» BRIEF: Each line below should be restated word for word.

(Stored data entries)
• • • •

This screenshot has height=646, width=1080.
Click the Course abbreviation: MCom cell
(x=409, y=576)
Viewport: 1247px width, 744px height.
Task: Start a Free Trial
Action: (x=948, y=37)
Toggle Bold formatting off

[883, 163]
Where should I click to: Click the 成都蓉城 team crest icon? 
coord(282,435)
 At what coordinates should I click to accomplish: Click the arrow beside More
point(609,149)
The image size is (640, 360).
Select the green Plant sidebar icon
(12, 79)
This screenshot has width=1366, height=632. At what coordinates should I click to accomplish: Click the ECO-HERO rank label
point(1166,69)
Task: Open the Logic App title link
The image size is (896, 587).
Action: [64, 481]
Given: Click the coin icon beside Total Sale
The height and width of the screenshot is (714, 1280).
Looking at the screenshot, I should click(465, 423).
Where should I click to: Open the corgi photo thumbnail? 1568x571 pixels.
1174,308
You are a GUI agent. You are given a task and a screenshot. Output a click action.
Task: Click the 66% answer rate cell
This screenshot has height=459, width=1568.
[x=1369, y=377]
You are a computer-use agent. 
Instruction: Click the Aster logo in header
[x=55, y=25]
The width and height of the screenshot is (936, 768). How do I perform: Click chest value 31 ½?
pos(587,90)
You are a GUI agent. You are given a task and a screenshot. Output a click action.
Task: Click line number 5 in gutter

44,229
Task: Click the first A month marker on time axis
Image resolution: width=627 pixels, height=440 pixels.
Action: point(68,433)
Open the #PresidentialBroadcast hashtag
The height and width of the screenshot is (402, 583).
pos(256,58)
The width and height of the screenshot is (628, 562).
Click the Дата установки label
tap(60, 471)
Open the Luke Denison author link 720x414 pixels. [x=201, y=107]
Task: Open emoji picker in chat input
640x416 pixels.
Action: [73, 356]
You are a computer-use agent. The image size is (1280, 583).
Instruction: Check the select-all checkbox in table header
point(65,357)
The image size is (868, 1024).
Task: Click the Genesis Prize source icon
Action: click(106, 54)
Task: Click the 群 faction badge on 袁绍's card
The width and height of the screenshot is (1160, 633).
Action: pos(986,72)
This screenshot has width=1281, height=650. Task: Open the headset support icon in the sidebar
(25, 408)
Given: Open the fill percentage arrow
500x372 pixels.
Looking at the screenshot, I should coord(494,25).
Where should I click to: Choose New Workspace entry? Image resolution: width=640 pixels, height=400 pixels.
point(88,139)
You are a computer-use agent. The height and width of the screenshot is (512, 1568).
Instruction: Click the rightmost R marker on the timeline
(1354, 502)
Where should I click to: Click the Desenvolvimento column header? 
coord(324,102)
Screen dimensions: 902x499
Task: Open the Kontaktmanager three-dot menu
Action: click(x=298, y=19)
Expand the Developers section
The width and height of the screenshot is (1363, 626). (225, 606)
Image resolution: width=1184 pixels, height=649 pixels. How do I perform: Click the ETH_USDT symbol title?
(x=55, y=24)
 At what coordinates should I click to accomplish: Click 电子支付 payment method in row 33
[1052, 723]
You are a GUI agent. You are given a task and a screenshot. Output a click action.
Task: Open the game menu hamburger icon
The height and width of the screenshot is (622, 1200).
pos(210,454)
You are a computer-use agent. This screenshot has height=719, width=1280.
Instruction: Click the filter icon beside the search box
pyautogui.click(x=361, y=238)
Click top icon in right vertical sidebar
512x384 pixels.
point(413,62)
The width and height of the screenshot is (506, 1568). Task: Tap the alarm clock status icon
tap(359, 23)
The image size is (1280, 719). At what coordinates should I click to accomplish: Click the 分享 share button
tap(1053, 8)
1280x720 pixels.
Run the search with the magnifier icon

• • • •

» EXERCISE RESULT:
This screenshot has height=646, width=1080.
Click the Course abbreviation: MCom cell
(x=409, y=576)
Viewport: 1247px width, 744px height.
Task: Start a Free Trial
Action: (x=948, y=37)
Toggle Bold formatting off

[883, 163]
Where should I click to: Click the 成都蓉城 team crest icon? 
coord(282,435)
 At what coordinates should I click to accomplish: Click the arrow beside More
point(609,149)
The image size is (640, 360).
Select the green Plant sidebar icon
(12, 79)
This screenshot has width=1366, height=632. At what coordinates should I click to accomplish: Click the ECO-HERO rank label
point(1166,69)
Task: Open the Logic App title link
The image size is (896, 587).
Action: [64, 481]
Given: Click the coin icon beside Total Sale
The height and width of the screenshot is (714, 1280).
Looking at the screenshot, I should click(465, 423).
Where should I click to: Open the corgi photo thumbnail? 1568x571 pixels.
1174,308
You are a GUI agent. You are given a task and a screenshot. Output a click action.
Task: Click the 66% answer rate cell
This screenshot has height=459, width=1568.
[x=1369, y=377]
You are a computer-use agent. 
Instruction: Click the Aster logo in header
[x=55, y=25]
The width and height of the screenshot is (936, 768). How do I perform: Click chest value 31 ½?
pos(587,90)
You are a GUI agent. You are given a task and a screenshot. Output a click action.
Task: Click line number 5 in gutter

44,229
Task: Click the first A month marker on time axis
Image resolution: width=627 pixels, height=440 pixels.
Action: point(68,433)
Open the #PresidentialBroadcast hashtag
The height and width of the screenshot is (402, 583).
pos(256,58)
The width and height of the screenshot is (628, 562).
Click the Дата установки label
tap(60, 471)
Open the Luke Denison author link 720x414 pixels. [x=201, y=107]
Task: Open emoji picker in chat input
640x416 pixels.
Action: [73, 356]
You are a computer-use agent. The image size is (1280, 583).
Instruction: Check the select-all checkbox in table header
point(65,357)
The image size is (868, 1024).
Task: Click the Genesis Prize source icon
Action: click(106, 54)
Task: Click the 群 faction badge on 袁绍's card
The width and height of the screenshot is (1160, 633).
Action: pos(986,72)
This screenshot has width=1281, height=650. Task: Open the headset support icon in the sidebar
(25, 408)
Given: Open the fill percentage arrow
500x372 pixels.
Looking at the screenshot, I should coord(494,25).
Where should I click to: Choose New Workspace entry? Image resolution: width=640 pixels, height=400 pixels.
point(88,139)
You are a computer-use agent. The height and width of the screenshot is (512, 1568).
Instruction: Click the rightmost R marker on the timeline
(1354, 502)
Where should I click to: Click the Desenvolvimento column header? 
coord(324,102)
Screen dimensions: 902x499
Task: Open the Kontaktmanager three-dot menu
Action: click(x=298, y=19)
Expand the Developers section
The width and height of the screenshot is (1363, 626). (225, 606)
Image resolution: width=1184 pixels, height=649 pixels. How do I perform: Click the ETH_USDT symbol title?
(x=55, y=24)
 At what coordinates should I click to accomplish: Click 电子支付 payment method in row 33
[1052, 723]
You are a GUI agent. You are given a task and a screenshot. Output a click action.
Task: Open the game menu hamburger icon
The height and width of the screenshot is (622, 1200).
pos(210,454)
You are a computer-use agent. This screenshot has height=719, width=1280.
Instruction: Click the filter icon beside the search box
pyautogui.click(x=361, y=238)
Click top icon in right vertical sidebar
512x384 pixels.
point(413,62)
The width and height of the screenshot is (506, 1568). Task: Tap the alarm clock status icon
tap(359, 23)
The image size is (1280, 719). At what coordinates should I click to accomplish: Click the 分享 share button
tap(1053, 8)
1280x720 pixels.
Run the search with the magnifier icon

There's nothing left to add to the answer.